── GIVEN INFORMATION ──
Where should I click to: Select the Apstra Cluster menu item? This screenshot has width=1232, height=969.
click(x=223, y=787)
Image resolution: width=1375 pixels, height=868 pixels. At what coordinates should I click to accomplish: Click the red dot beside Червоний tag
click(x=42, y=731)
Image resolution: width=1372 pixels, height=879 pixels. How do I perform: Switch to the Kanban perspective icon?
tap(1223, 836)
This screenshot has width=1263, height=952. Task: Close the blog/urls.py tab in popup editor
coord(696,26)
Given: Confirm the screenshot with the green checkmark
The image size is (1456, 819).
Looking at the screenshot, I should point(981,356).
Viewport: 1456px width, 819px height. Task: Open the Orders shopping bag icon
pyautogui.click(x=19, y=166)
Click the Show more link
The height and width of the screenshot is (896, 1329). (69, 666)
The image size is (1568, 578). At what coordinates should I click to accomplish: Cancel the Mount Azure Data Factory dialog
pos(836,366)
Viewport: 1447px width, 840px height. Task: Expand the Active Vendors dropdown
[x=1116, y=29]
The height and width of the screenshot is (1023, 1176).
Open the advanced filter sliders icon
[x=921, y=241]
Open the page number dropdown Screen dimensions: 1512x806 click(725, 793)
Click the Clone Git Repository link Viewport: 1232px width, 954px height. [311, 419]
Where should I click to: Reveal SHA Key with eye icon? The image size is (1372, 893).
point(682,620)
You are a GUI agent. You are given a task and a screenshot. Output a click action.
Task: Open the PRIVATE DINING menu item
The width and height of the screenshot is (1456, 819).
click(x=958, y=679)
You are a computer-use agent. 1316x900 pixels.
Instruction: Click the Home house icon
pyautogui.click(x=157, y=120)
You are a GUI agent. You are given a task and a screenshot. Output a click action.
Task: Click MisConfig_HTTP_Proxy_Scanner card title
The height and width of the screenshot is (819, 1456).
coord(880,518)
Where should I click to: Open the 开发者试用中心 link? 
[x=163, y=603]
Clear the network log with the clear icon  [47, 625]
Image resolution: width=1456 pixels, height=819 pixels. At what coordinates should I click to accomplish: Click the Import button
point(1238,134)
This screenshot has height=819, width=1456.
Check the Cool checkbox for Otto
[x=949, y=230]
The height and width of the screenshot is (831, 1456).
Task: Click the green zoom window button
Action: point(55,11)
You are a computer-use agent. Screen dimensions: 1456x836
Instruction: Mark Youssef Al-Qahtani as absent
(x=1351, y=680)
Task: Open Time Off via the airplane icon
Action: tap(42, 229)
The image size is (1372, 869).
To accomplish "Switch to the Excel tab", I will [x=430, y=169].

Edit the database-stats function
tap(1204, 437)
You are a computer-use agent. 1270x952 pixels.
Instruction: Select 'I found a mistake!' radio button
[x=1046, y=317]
───
Go through the data above and return each line containing the string "dimensions".

Open the page number dropdown Screen dimensions: 1512x806 click(725, 793)
You are a computer-use agent. Screen dimensions: 1456x836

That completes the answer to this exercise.